Take responsibility.
The Life Coach School, where I received one of my coaching certifications from, teaches the Self-Coaching Model. It looks like this:

Circumstances are neutral and factual. They’re things that are mostly not under our control, like the weather and traffic. Circumstances also include what people say/don’t say and do/don’t do.
Thoughts are phrases that our minds produce about the Circumstances.
Feelings are one-word vibrations in our bodies, like scared, angry, happy, sad, nervous, excited, etc. that come from our Thoughts.
Actions are what we do or don’t do based on our Feelings.
Results are what we create for ourselves in our lives regarding the Circumstance when we take/don’t take Actions.
Our Results usually provide evidence for our Thoughts.
We’ve been conditioned to think that our Feelings come from the Circumstances. But there’s a space between the Circumstance and the Feeling, which is our Thought about the Circumstance. Circumstances are all neutral until we apply a Thought to them. When we apply a Thought to our Circumstance, we judge the Circumstance as “good” or “bad” and everything in between.
To read more about how this can play out in terms of how we feel, see below.
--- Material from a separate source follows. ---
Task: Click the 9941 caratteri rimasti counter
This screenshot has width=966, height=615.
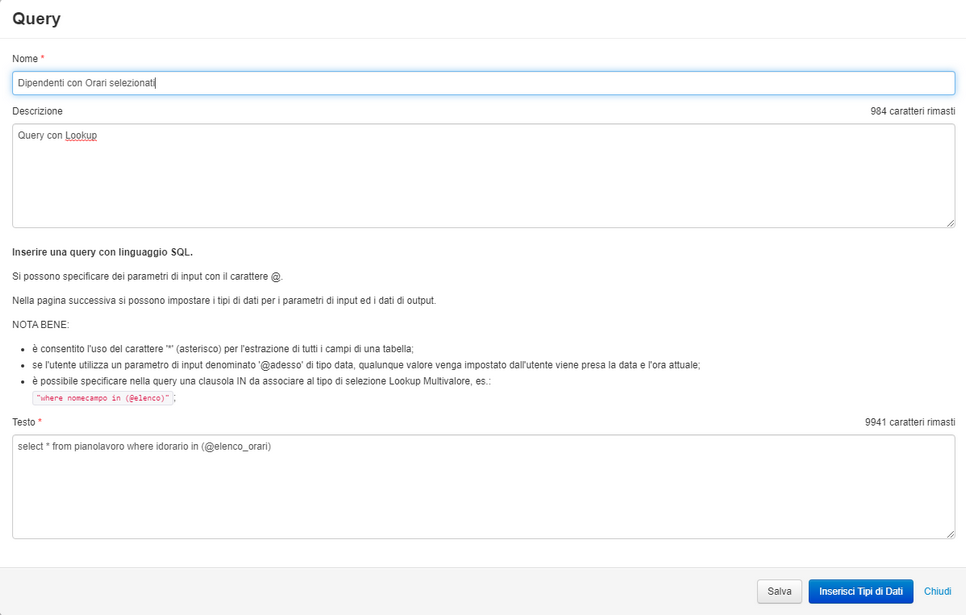Action: pyautogui.click(x=909, y=422)
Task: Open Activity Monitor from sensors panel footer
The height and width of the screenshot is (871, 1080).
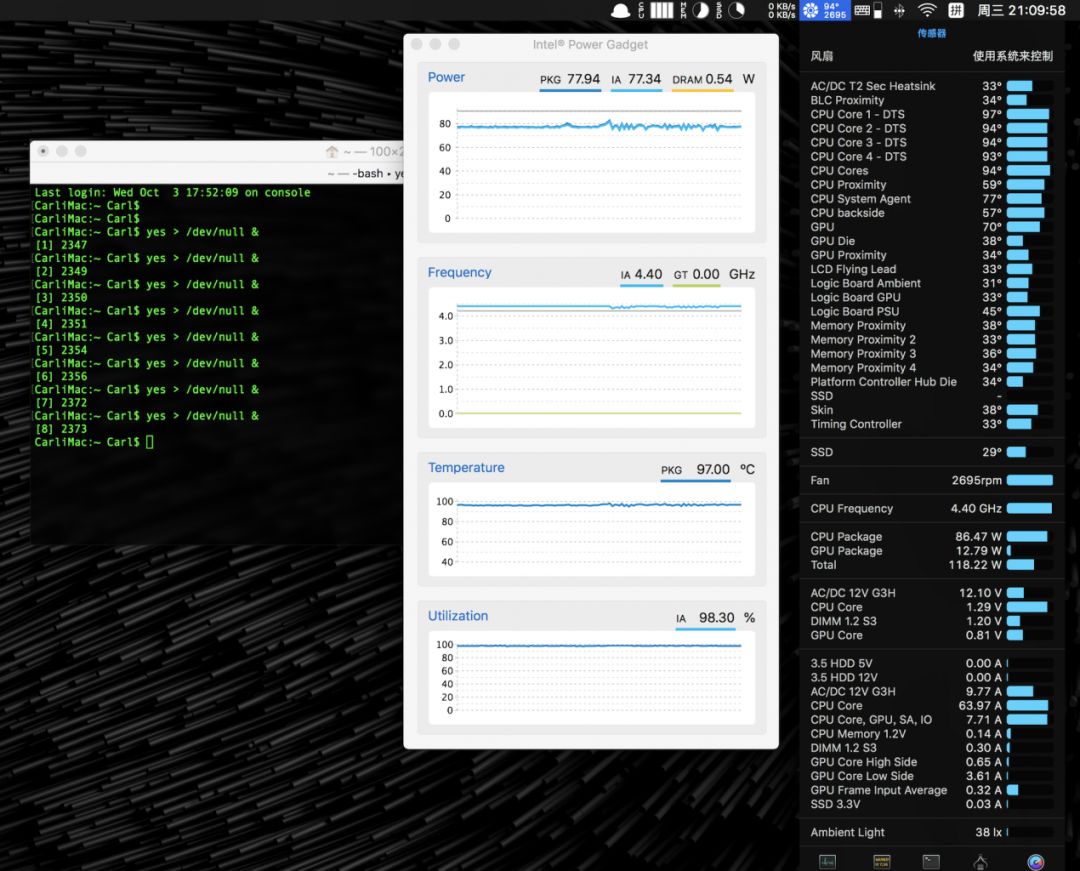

When we think other people cause our feelings, it looks like this:
Me: I’m going to a 75-minute yoga class today.
Mom: I really need your help with something today. Do you have to go to the yoga class?
Me: Feels guilty. (Thinks it’s because Mom said what she said. In reality, it’s because I’m thinking “I should stay home and help Mom” or “I’m selfish for going to yoga when Mom needs help”)
Mom isn’t “making” me feel guilty. I’m thinking a thought (or multiple thoughts) that are creating the feeling of guilt for myself. I’m responsible for my feeling of guilt. Mom is responsible for what she says. She is not responsible for me feeling guilty, even if that’s her intention. It’s whether I agree with her or not that I’ll feel guilty. And I may WANT to feel guilty.
From the feeling of guilt, one option of an action I take–likely an automatic response–is that I don’t go to the yoga class and help Mom. But that likely creates resentment, even if I agreed to do it. It wasn’t what I really wanted to do for myself.
When I recognize that I don’t have to think a thought that makes me feel guilty, another option–one that takes a bit more effort–is that I communicate with Mom and find a solution that works for both of us. For example, “I hear that you need help with something and I do want to help you. I also want to go to this yoga class. Would it work for you to do the task later today so that I can help you then?”
Or if the truth is that I know the task is something that I’ll have to take time to figure out and I don’t have time to do it, I can tell the truth to Mom, “Mom, I’m sorry, I don’t know how to do that and it’ll take too long to figure out. Would you be able to ask ____ / call a ____ to help you do it instead?”
These are just a few options and only one of them come from the feeling of guilt. There are multiple possibilities of responses that might work in this situation. We just have to recognize our automatic responses and take some time to communicate and find other creative solutions instead.
The Unintentional Model (automatic response) looks like:
C – Mom says “I need help with something. Do you have to go to the yoga class?”
T – I’m selfish for going to yoga when Mom needs help
F – Guilty
A – I don’t go to the yoga class, I stay home and help Mom, I don’t stick with my plan of going to yoga, I do something I’d rather not do
R – I don’t allow myself to take time for myself; OR I create resentment for myself
The Intentional Model looks like:
C – Mom says “I need help with something. Do you have to go to the yoga class?”
T – It’s possible for me to do both things
F – Empowered
A – let Mom know I want to help, ask if she can do the task later so I can help her then
R – I find a solution that works for both of us
If we’re willing to slow down a bit, we’re likely able to find solutions that work best for us while staying connected with others.